I have a confession to make: I have pet worms that live under my kitchen table.
They are not just any kind of worms. They are a specific kind of "red wriggler," or composting worms. Depending on the temperature and their living conditions, they eat up to their weight in food a day, mostly shredded paper and kitchen scraps. Their worm-castings (a nice way of saying "worm poop") is an organic fertilizer and soil amendment that is absolutely the best of anything available for your garden. I've read that worm castings are up to eleven times more potent in their effect on plants and soil than any other type of compost.
And any excess moisture that drains from the bin can be watered down into "compost tea" that not only fertilizes your garden but protects plants against diseases, too, as a foliar spray. Since I try to garden organically, it makes sense for me to keep these quiet, easy-to-keep pets around. Why buy expensive organic fertilizers when the worms are so happy to convert your kitchen scraps for you?
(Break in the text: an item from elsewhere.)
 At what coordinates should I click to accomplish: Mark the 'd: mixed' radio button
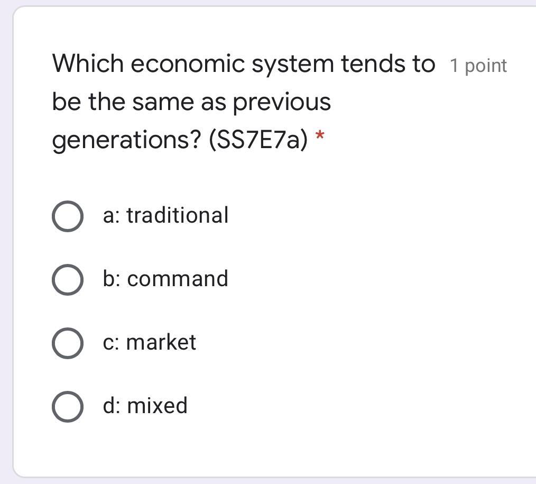click(x=67, y=407)
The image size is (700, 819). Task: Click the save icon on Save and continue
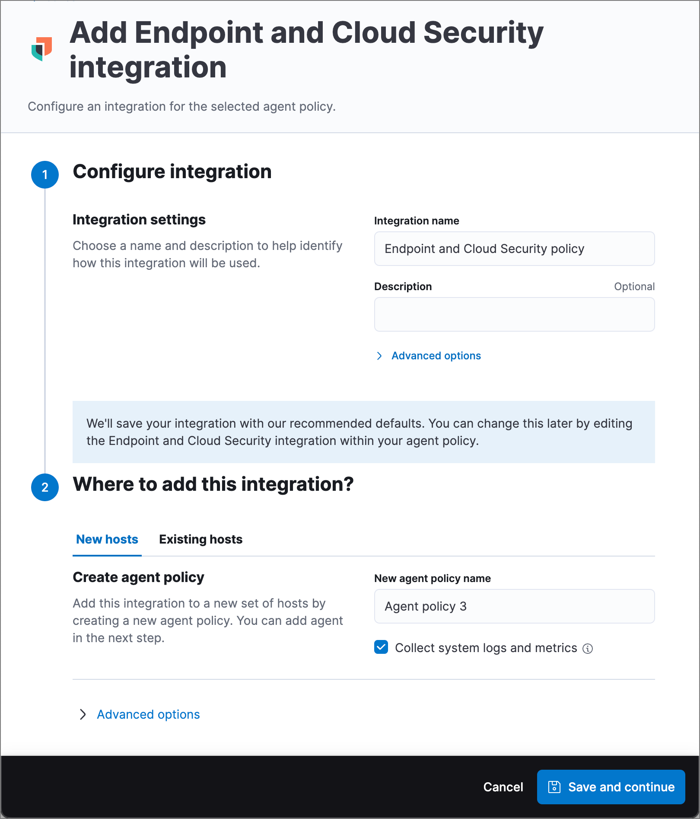(554, 787)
I did make mistakes with them when I first brought them home. First of all, I made the mistake of buying "red wrigglers" at a local bait shop to get started. I later learned that this may have been a mistake. There are thousands of species of worms, and if you don't get just the right kind, Eisenia foetida, you can have problems.
What kind of problems? Well, the "right" kind of red wrigglers hate light, which helps keep them at home in their cozy little worm bin. Instead, I initially brought to my kitchen "Lewis and Clark" worms that were bent (pun intended) on exploring the brave, new world of my kitchen at all times of the day and night. I'd wake up in the morning to find them all over my floors, exploring my cabinets, you name it. And the only thing worse than stepping on a worm when you're blundering around bare-foot is finding your pet worms dead and drying up all over your floors, etc. After all, I like the little guys, and I feel responsible for them.
Perhaps they didn't like their initial housing arrangement. Since my wonderful fiance, Don, bought me a vermiculture bin with detailed instructions on how to get started, including advice not to buy worms at a bait store, my worms have stayed happily at home. Perhaps it's the new bin, perhaps it's changes to the bedding, perhaps my "Lewis and Clark" worms have removed themselves from the gene pool, leaving the stay-at-home types behind, or perhaps a mix of the above. Now that they've settled in, I couldn't be happier with them. They are making some wonderful looking soil that I can't wait to add to my plantings in the spring.
For more information on vermiculture, try this Eek! website, this website from the University of Illinois, or this link I found through "Mother Earth News," which is the publication that got me into vermicomposting (worm-farming) in the first place. The composter Don bought me is called a Worm Factory. It looks just like this one:
Update for January, 2013. Our original worms went to a backyard compost pile. We had overfed them, and not fed them carefully enough, and we got vinegar flies that began to invade our whole kitchen. I wish I had remembered to try DE in the compost bin! That probably would have taken care of the problem without hurting the worms.
Don and I missed our worms, though, so I bought more a few ago from an online company that sells them. This batch of worms is doing GREAT! Whenever Don feeds them, he chops up their food into very tiny bits, and then either microwaves or freezes it first, or both. Either process kill any fly larvae that may be present in the food, thus preventing the vinegar flies. So far it's worked great, and the worms are thriving.
Don even bought a dedicated little food processor just for chopping up worm food. People tell me that my husband and I are two peas in a pod. They don't know the half of it!